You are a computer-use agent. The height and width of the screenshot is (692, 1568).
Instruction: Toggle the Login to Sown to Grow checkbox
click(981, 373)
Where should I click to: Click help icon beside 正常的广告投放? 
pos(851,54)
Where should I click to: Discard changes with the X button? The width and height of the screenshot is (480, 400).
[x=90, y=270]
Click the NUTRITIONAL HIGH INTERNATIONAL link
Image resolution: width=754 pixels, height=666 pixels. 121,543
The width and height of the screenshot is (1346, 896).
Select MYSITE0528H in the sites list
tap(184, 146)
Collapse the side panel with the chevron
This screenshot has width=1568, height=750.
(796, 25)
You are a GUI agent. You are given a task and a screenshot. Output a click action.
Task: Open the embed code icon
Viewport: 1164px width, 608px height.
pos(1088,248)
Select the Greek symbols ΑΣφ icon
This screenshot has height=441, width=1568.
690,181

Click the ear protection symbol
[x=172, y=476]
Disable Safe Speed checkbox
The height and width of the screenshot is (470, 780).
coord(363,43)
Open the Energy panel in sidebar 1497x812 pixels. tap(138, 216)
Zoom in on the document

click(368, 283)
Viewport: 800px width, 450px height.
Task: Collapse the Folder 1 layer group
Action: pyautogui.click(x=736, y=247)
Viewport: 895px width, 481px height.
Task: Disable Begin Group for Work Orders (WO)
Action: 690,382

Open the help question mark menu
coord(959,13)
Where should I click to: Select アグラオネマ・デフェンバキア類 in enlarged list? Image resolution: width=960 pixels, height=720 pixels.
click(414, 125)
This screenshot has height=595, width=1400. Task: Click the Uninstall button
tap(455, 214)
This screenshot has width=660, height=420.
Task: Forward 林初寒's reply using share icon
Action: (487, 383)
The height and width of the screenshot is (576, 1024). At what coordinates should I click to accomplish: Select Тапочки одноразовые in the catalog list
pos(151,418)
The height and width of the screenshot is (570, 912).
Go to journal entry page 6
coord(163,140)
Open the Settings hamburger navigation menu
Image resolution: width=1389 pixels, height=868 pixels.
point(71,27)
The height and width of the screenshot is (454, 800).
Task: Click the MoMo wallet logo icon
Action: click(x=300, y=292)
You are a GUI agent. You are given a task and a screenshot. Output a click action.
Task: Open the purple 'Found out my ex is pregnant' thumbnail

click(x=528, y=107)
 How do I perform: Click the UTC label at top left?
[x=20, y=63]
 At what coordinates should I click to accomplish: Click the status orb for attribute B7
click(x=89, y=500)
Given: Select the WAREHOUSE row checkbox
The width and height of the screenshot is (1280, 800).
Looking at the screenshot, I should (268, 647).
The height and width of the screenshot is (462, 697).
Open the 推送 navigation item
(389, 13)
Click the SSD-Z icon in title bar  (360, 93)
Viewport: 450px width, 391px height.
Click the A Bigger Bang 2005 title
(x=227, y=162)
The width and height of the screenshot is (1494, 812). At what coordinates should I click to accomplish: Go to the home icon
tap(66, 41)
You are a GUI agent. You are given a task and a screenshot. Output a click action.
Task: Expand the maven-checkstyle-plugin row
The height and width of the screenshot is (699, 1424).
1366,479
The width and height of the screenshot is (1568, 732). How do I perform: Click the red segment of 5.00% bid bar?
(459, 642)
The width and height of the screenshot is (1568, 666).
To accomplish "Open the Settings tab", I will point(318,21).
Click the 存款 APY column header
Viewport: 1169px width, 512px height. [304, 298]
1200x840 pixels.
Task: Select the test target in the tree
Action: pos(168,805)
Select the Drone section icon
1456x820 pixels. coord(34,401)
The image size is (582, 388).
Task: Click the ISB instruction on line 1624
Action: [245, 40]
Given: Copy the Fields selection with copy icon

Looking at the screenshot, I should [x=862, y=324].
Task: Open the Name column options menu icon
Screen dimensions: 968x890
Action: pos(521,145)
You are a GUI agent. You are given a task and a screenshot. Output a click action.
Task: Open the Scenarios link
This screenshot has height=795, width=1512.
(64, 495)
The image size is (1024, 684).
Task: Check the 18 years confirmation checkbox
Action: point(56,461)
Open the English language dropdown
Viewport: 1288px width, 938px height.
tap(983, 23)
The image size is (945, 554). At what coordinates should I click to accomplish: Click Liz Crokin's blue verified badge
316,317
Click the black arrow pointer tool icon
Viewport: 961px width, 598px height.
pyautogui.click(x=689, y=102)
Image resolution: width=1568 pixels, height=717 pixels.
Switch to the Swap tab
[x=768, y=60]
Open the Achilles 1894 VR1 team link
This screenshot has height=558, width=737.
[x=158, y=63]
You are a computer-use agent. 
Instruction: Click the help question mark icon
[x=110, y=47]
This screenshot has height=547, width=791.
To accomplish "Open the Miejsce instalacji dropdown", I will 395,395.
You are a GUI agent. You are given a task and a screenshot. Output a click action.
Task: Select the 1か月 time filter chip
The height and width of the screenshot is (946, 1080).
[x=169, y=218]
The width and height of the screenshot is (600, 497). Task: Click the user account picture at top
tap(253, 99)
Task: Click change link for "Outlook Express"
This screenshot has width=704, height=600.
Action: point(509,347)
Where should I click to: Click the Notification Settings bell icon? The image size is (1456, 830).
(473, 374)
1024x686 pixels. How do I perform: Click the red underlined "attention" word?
____
▸ What you need to do
Count each line of the material above that holds the word "computer", and state the total with no other text.

▸ Output
2